I also think that organizations need to be much more focused on directing analysts towards business problems. There is a tendency to let analysts explore the data, see what can be discovered. This can result in real breakthroughs, and most folks in the data mining/predictive analytic business have some examples of this. But organizations should not rely on this approach. Instead they should “begin with the decision in mind”. Find the decisions that are going to make a difference to business results – to the metrics that drive the organization. Then ask the analysts to look into those decisions and see what they might be able to predict that would help make better decisions. Of course you have to know what makes a decision good or bad and how a decision impacts your metrics before you focus on it. And you need your analysts to understand what is likely to be implementable – do you need something your CRM system can execute or something that can be embedded in a report, for instance. Again, think industrial not artisan.
Some other quick thoughts in this vein:
- Sandboxes for your analysts to play in are good but they are not generally going to be in the Data Warehouse.
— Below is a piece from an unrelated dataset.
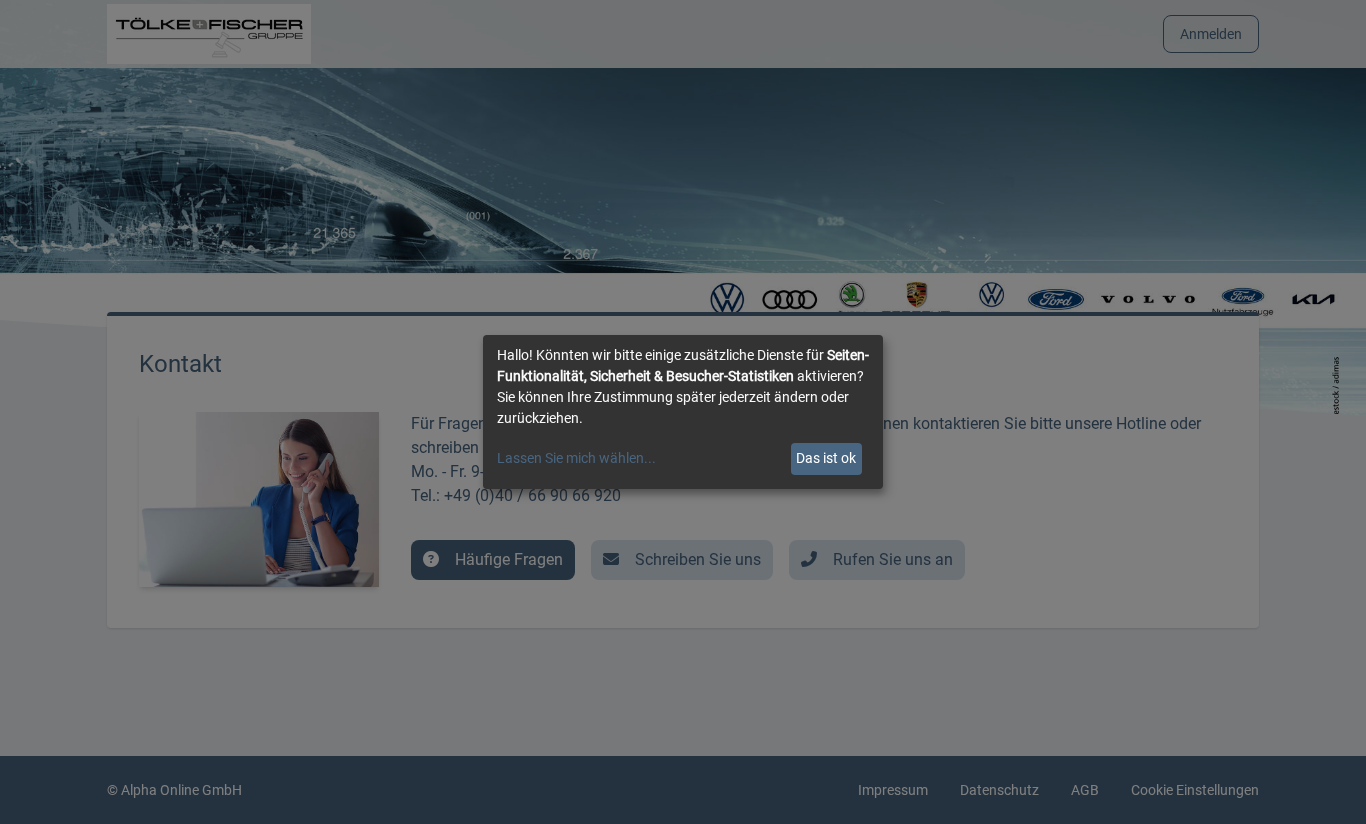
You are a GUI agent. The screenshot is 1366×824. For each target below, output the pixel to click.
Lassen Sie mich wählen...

Most Data Warehouses don’t contain the transaction level data that analysts need so they are going to need to work from extracts from production applications.
- Centralization of analysts into a single team is a consequence of success with analytics not a precursor to it
- In general, don’t roll your advanced analytic effort into your BI initiative as BI/DW people and analytic people tend to work quite differently. BI/DW folks think about summaries and rapid access to daily/weekly/monthly results for reporting while analytic people think about transactions, days since something happened and predicting the future. They don’t always play nicely together.
- Grouping analytic folks by business problem and looking for business domain know-how when hiring analytic folks is a good idea. But the type of model they are developing/have developed in the past is also a good organizing principle. Neil Raden and I divided analytics into those supporting risk-centric decisions and those supporting opportunity-centric decisions, for instance.
Now perhaps you are only now getting started and think it will be OK to hire your first analyst, or contract with your first data mining consultant, without thinking about these things. It won’t be. You don’t need to industrialize your first project (obviously) but you do need to start as you mean to go on so think through this and make sure your first few projects don’t send you off in an unhelpful direction. Remember, precedent is policy unless you make sure it isn’t.